If you are building tools or therapeutics.
Treat GMbC as a stress test for portability, not as a complete map of the human gut. You still need cohorts that are anchored in the real social and economic gradients where your patients live.
And if you are serious about Better Microbiome Thinking.
This paper is both a milestone and a mirror. It shows what we can achieve technically when we coordinate across continents. It also reflects our habit of flattening people into tidy axes and PCs that erase the most uncomfortable parts of the story.
We can do better than that. We will have to, if we want microbiome science that actually matters for the people who are not sitting in a university clinic filling out a “healthy volunteer” form.

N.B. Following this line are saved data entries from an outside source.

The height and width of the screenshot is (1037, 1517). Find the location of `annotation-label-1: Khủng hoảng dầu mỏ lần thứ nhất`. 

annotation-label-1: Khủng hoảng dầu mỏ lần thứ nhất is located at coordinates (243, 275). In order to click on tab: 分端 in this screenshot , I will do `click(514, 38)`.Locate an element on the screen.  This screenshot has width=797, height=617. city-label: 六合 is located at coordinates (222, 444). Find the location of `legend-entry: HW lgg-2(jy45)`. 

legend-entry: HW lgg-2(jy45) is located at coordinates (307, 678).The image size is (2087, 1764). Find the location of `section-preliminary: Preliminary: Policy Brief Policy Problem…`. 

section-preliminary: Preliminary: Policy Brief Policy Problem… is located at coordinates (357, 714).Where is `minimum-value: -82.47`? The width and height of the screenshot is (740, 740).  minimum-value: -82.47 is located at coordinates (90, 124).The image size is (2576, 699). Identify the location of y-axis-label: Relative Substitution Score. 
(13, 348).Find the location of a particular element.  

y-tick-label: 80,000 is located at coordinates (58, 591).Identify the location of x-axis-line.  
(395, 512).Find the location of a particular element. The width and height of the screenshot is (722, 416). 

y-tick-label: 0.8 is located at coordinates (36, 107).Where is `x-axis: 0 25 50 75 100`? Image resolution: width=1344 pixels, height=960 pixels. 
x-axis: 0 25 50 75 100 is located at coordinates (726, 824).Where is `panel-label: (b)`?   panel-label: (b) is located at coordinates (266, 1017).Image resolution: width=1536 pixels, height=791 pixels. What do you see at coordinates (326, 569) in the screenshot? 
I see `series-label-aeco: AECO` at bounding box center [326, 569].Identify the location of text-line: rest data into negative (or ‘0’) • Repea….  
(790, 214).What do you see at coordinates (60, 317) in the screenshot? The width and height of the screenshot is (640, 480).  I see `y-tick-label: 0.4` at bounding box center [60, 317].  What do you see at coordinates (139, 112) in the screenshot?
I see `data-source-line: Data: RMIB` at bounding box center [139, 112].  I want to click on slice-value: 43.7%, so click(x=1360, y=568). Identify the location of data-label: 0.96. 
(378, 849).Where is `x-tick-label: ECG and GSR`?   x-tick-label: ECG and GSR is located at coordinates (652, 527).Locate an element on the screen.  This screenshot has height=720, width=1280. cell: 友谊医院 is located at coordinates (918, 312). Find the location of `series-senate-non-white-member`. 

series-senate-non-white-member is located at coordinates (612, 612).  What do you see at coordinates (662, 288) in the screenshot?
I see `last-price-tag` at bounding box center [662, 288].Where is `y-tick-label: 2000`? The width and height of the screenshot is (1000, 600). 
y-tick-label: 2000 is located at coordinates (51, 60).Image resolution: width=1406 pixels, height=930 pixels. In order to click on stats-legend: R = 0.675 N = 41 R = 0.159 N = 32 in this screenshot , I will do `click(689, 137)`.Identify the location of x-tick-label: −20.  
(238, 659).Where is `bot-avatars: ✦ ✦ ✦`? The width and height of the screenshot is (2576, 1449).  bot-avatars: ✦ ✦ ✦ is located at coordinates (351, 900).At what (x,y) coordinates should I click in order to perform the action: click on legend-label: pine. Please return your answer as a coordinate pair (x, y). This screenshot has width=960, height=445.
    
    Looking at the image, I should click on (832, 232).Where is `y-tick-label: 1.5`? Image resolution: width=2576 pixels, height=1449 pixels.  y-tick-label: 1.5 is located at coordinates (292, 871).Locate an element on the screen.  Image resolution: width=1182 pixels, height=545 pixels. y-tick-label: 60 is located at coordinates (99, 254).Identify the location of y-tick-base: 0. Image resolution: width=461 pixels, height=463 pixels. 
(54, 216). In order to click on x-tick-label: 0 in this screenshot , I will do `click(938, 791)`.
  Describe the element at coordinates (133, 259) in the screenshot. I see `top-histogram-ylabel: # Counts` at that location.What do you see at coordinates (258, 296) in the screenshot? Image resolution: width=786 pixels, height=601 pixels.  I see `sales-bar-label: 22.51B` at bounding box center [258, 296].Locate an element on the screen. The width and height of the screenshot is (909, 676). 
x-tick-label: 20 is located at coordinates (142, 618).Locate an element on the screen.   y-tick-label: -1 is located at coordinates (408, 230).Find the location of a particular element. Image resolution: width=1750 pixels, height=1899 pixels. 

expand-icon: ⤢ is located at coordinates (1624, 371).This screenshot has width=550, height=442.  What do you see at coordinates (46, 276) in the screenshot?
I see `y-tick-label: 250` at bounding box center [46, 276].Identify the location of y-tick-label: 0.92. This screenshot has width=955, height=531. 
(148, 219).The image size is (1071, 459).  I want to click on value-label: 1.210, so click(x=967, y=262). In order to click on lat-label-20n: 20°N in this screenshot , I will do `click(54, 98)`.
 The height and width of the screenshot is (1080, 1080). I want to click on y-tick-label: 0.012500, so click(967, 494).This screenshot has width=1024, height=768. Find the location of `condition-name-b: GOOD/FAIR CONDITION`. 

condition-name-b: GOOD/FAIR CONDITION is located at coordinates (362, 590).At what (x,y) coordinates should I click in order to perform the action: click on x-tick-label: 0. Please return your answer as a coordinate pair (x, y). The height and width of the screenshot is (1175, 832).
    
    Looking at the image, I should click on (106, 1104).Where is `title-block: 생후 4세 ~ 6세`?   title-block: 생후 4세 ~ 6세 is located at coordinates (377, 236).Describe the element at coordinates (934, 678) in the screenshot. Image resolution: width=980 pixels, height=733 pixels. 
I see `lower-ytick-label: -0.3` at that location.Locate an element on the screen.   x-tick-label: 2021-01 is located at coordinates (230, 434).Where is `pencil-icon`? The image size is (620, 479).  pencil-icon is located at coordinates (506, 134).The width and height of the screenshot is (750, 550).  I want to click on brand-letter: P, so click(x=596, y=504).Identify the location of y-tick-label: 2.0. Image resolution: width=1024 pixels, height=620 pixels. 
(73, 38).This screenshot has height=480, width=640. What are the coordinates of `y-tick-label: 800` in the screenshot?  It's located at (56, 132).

Key references for readers who want to dig deeper
Konikoff & Denson, 2006. “Role of fecal calprotectin as a biomarker of intestinal inflammation” Am J Gastroenterol.
D’Incà et al., 2008. “Calprotectin and clinical activity in IBD.”
Van Rheenen et al., 2010. “Faecal calprotectin for screening of patients with suspected IBD.” BMJ.
Mosli et al., 2015. Meta-analysis of FC accuracy for endoscopic inflammation.
Rudzki et al., 2020. FC variability in healthy adults.
ECCO Clinical Guidelines, 2017.


Couldn't agree more. It's like training AI with partial datasets you just miss the real picture of human health equity.